McCoy and Waugh, known as the Bandito Brothers, can assemble complex battle scenes, including an early skirmish that demonstrates all three of the Team’s skills: parachuting to the ground, maneuvering silently under swamp water and creeping unseen toward an enemy compound. (SEAL is an acronym for Sea, Air and Land.) The Banditos stumble, though, when they try getting the real soldiers to speak with passion or coherence. Fighting is a learned skill; so is acting. And the SEAL stars are plausible only when on maneuvers — performing as their own stunt doubles. The SEALs, who Johnstad says appeared in the film only on vacation time, certainly look the rugged, handsome part; but we can’t tell if they could really act, since the characters they’re meant to play are only heroic cardboard cutouts.”

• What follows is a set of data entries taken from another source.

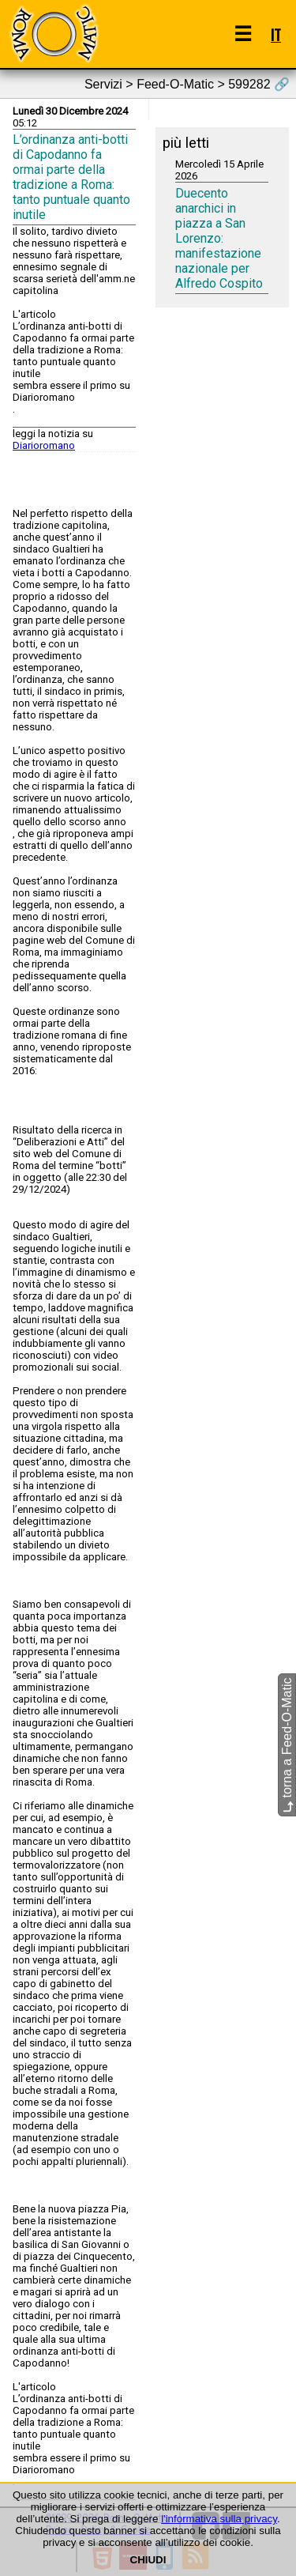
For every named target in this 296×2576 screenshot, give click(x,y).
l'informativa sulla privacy (219, 2519)
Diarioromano (44, 445)
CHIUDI (148, 2560)
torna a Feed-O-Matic (287, 1745)
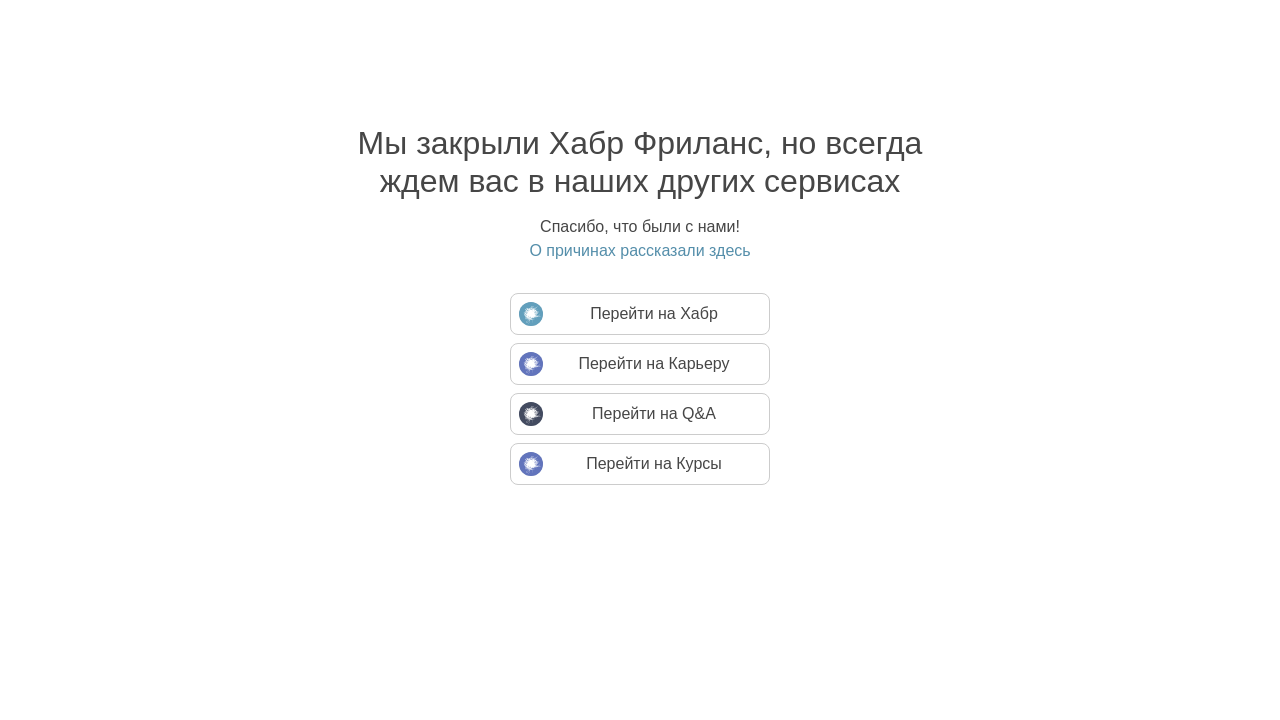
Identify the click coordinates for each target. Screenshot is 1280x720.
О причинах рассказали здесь (639, 250)
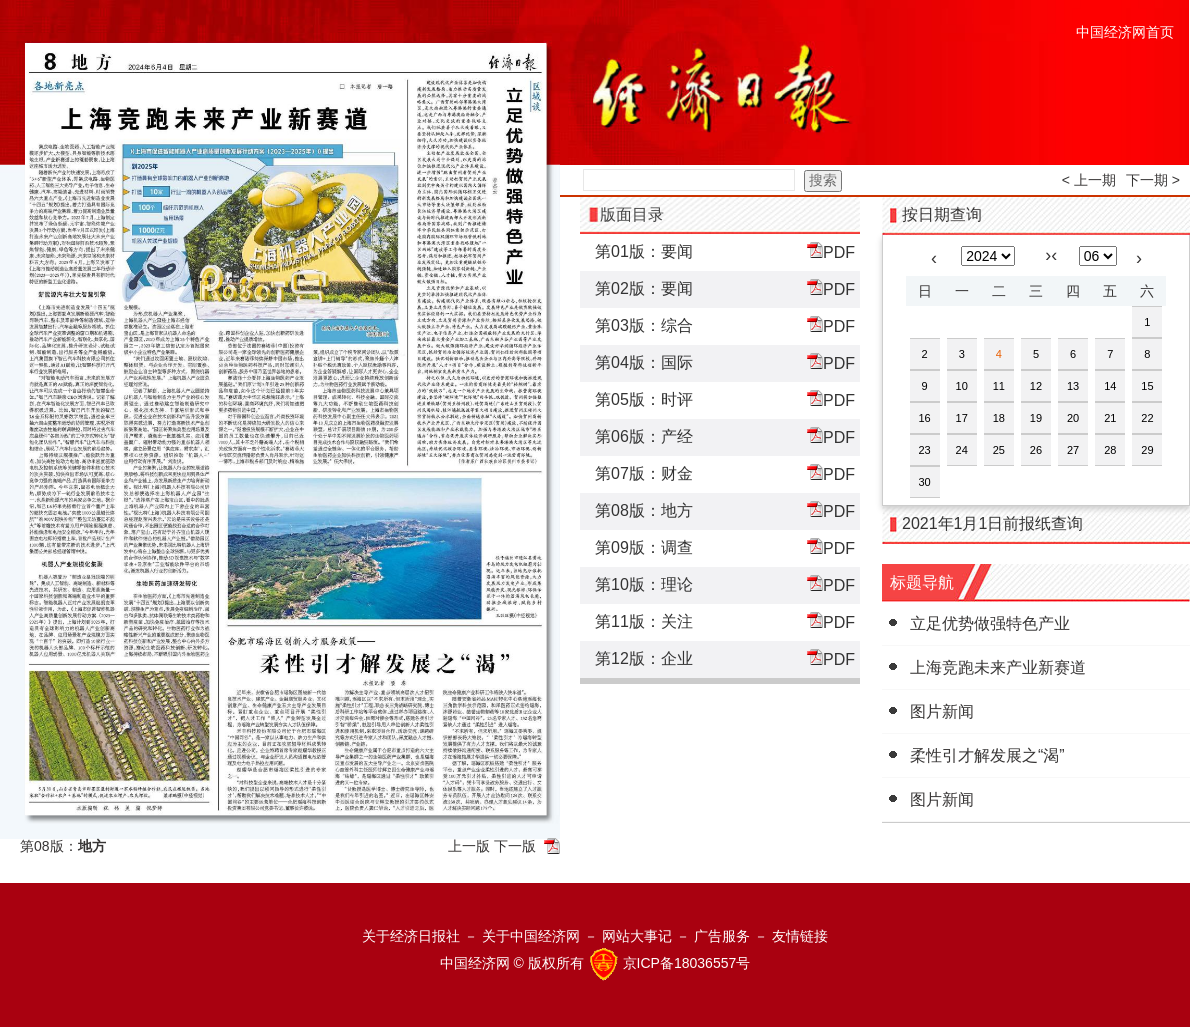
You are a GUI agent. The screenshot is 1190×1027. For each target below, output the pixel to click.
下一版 (515, 846)
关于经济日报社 (411, 936)
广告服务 (722, 936)
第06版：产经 (644, 436)
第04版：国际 (644, 362)
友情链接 (800, 936)
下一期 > (1153, 180)
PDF (831, 251)
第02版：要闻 (644, 288)
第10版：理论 (644, 584)
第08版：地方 (644, 510)
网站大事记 (637, 936)
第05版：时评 (644, 399)
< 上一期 (1089, 180)
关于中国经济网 (531, 936)
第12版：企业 (644, 658)
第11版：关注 (644, 621)
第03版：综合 (644, 325)
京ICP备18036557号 (687, 963)
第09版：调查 (644, 547)
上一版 (469, 846)
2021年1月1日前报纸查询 (992, 523)
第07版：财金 (644, 473)
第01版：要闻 (644, 251)
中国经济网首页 (1125, 32)
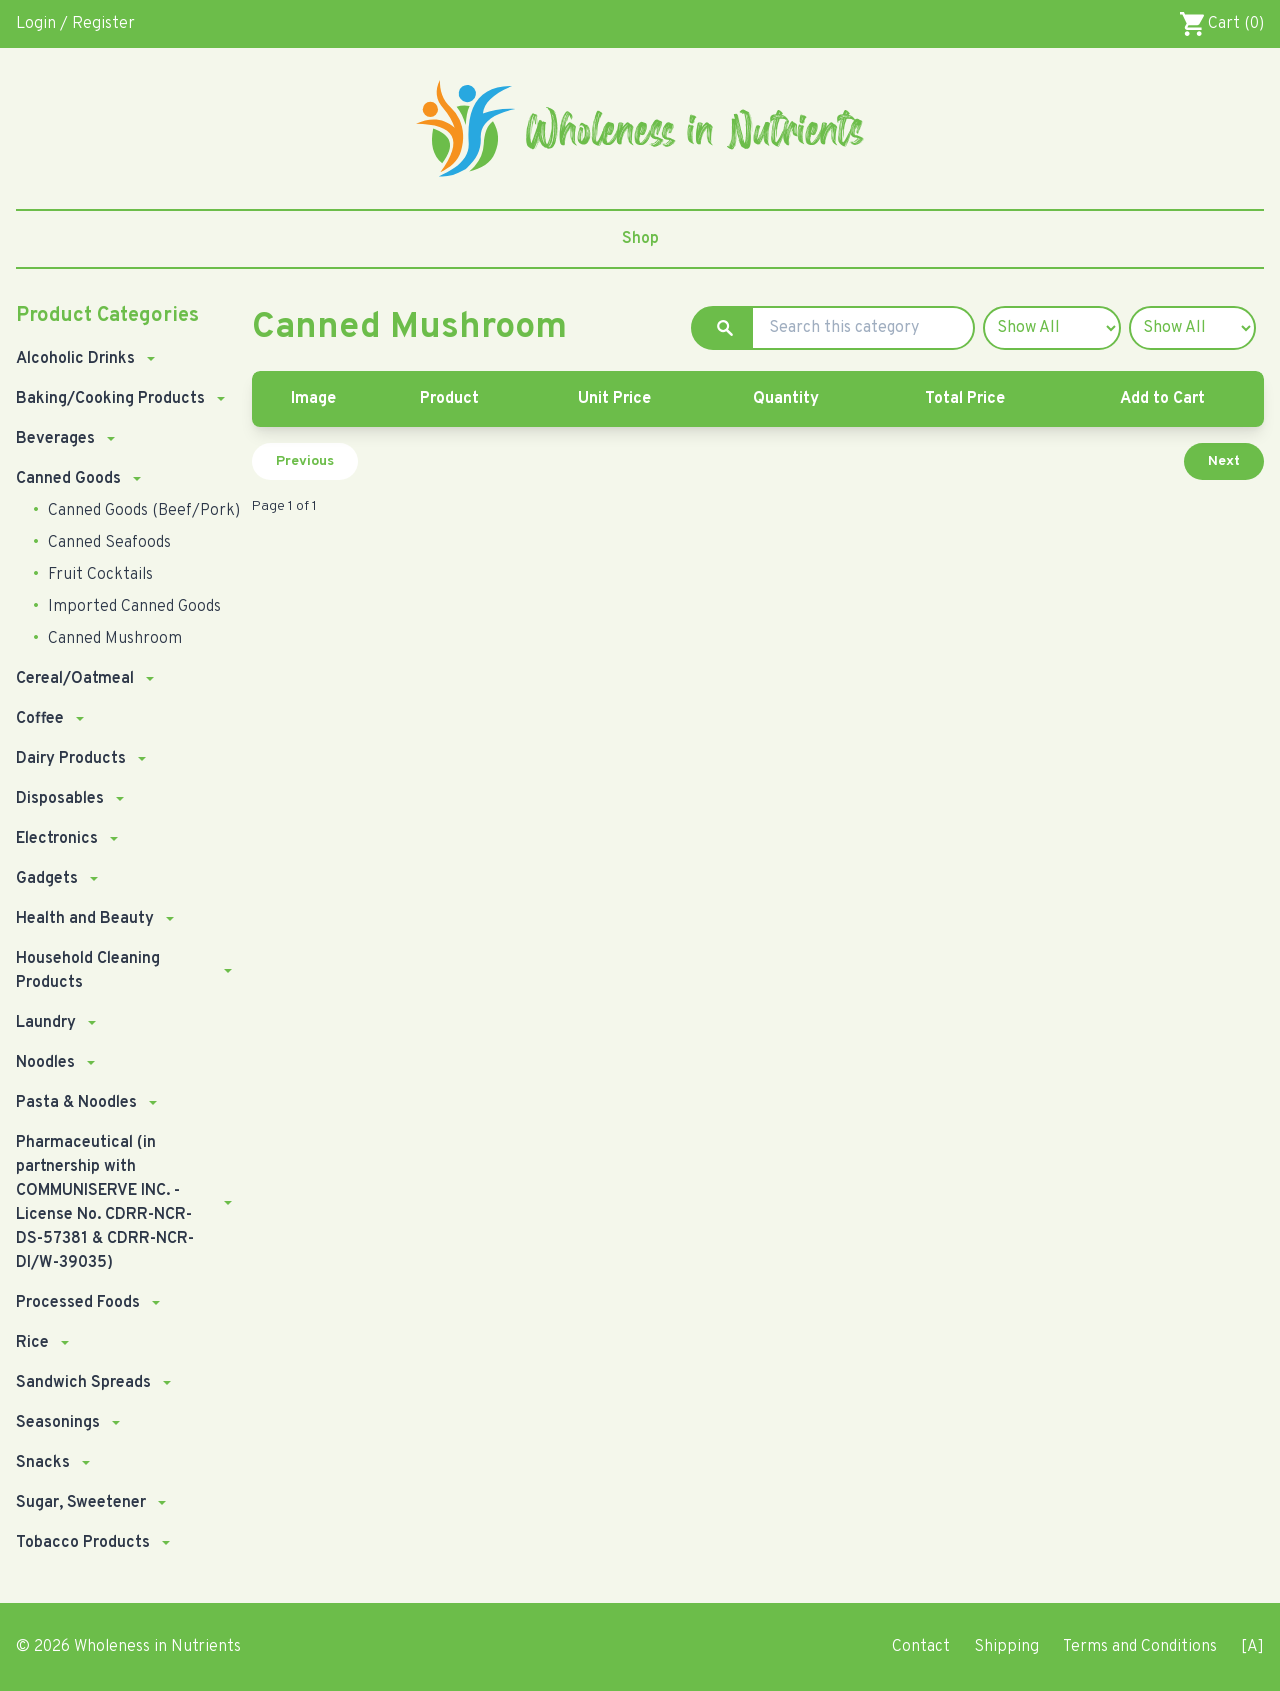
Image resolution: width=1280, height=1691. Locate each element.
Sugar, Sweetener (81, 1503)
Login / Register (75, 24)
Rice (32, 1343)
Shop (640, 239)
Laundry (46, 1023)
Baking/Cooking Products (110, 399)
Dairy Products (71, 759)
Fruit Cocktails (98, 575)
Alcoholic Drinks (75, 359)
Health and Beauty (85, 919)
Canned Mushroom (113, 639)
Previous (305, 461)
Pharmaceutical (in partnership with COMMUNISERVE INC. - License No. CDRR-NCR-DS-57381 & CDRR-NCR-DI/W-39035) (105, 1203)
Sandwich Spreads (83, 1383)
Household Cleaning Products (88, 971)
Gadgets (47, 879)
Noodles (45, 1063)
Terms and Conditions (1140, 1647)
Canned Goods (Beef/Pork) (142, 511)
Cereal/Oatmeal (75, 679)
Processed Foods (78, 1303)
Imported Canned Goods (132, 607)
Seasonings (58, 1423)
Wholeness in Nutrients (157, 1647)
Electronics (57, 839)
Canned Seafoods (107, 543)
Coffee (40, 719)
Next (1224, 461)
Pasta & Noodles (76, 1103)
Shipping (1006, 1647)
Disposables (60, 799)
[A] (1252, 1647)
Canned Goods (68, 479)
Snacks (43, 1463)
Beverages (55, 439)
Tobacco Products (83, 1543)
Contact (921, 1647)
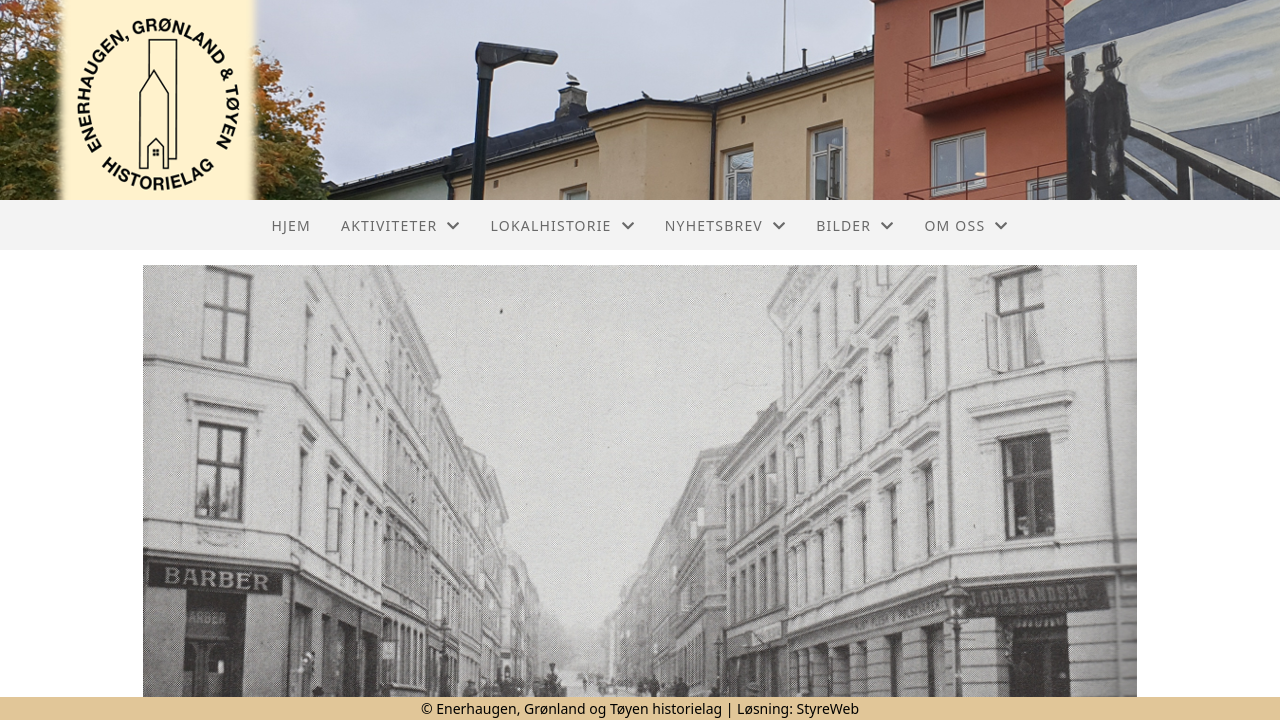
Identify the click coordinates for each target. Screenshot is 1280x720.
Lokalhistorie (563, 225)
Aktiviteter (401, 225)
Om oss (966, 225)
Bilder (855, 225)
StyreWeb (828, 708)
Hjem (291, 225)
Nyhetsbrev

Act Of Valor: A Real Peak At Our Men Of Valor
“Act of Valor is a different kind of movie that should not be judged on typical movie standards, which may be why many critics are giving it a negative rating. Anyone who doesn’t do their homework by reading about the film probably won’t know why director Mike “Mouse” McCoy and producer Scott Waugh became involved with this project. Fortunately, at the beginning of the film, both men explain about their backgrounds, what they do, and why they made Act of Valor.
In 2007 McCoy and Waugh’s production company Bandito Brothers, made a short documentary about the U.S. Naval Special Warfare Combatant-Craft Crewmen. Somewhat of a recruiting video, they wanted to detail the SEALS’ impressive skills in performing sensitive and dangerous assignments. This led to their idea for a movie that would capture authentic action as well as contain a lot of value and convincing messaging.
Act of Valor focuses on a few covert missions that a highly trained force of Navy SEALS is deployed to handle. The plot could be any military -type action-driven film where bullets fly, people die, and blood is shed. The only difference here? Action of the SEALS gets depicted by real-life SEALS, most still on active duty. McCoy and Waugh went through rigorous months of jumping through hoops to obtain official permission to film the SEALS simulating actual combat and even using live fire during the shoot.”